There
are some very serious challenges facing the construction industry that are
motivating new approaches such as 3D rendering and simulation and model-driven
design to how we design, build, operate, and maintain buildings and
infrastructure. While these new technologies are designed to address
challenges in the construction industry, they are going to profoundly affect
other sectors such as operations and maintenance, emergency planning, first
response and urban planning. Below are some of the major challenges:
- Few opportunities: Undoubtedly there is less new construction work happening, both in the private sector (due to lack of available money, investors and certainty) and the public sector (due to government cut backs). Until confidence and availability of money returns, this is unlikely to change. However, as far as public sector construction is concerned, the government does now seem to be investing in some major infrastructure projects in an attempt to kick start the economy.
- Greater competition: A direct result of fewer opportunities is that more companies are vying for fewer projects. Prices are driven down as companies bid lower in an attempt to secure the work.
- Shortage of resources: It seems that, over the last few years, many tradespeople have left the industry and retrained in other careers. This means that companies who have secured work may now have problems in resourcing those new projects, resulting in them either paying a premium for labour or under-resourcing the project; both having a negative financial impact on the organization. It is made worse as these companies want to employ apprentices and train them to be fully skilled, but are unable to do so as tight margins and slow payments leave no spare money to do so.
- Fraud/ethics: A large proportion of engineering and construction companies report being the victim of serious economic crimes. While theft of assets might be regarded by some as an accepted risk of doing business, regulators are taking a hard line on companies who turn a blind eye to these activities. Companies should also be aware of the impact this can also have on their reputation and share price.
- Resolving disputes: The inherent and often unexpected risks on a new construction project present key challenges to engineering and construction companies. For example, if a project is delayed or disrupted, significant resources are engaged and management time consumed. The outcome can have serious consequences on corporate value.

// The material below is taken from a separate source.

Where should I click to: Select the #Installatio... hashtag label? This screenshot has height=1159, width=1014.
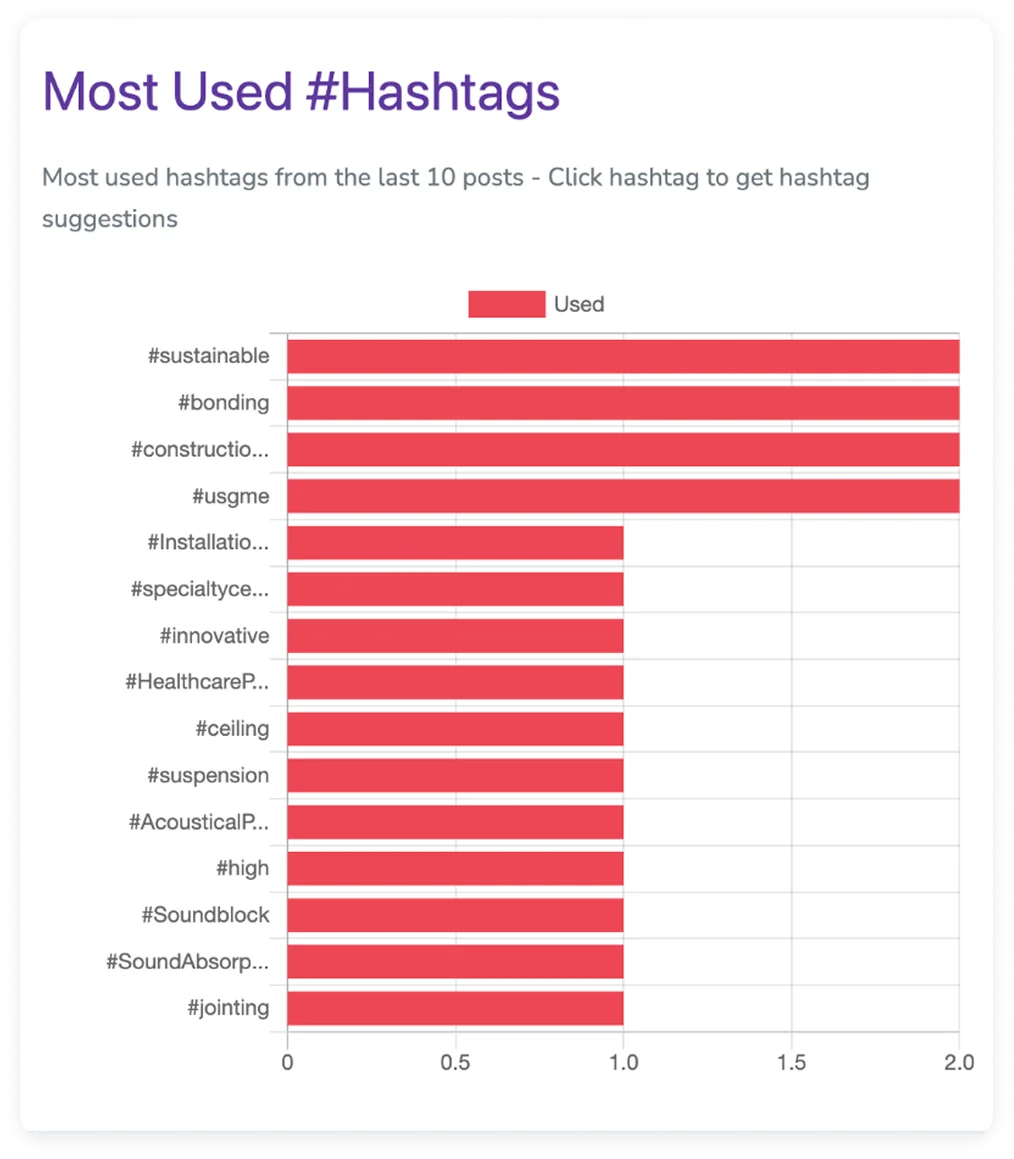click(208, 543)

- Relationships with sub-contractors: Construction contractors are under constant pressure to improve margins, reduce costs and improve predictability. Developing long-term relationships with key strategic suppliers is a key part of delivering this strategy. This involves construction companies motivating their contractors to be pro-active, develop new approaches, solutions and work with them to reduce risk.
- Risk management: Construction projects are high risk. They present enormous fiscal requirements and unusual logistical challenges for companies constructing new office buildings, plants or production facilities. Underestimating risk can lead to poor procurement strategy or the lack of skilled resources to actively manage the risk of project implementation may lead to poor decision-making.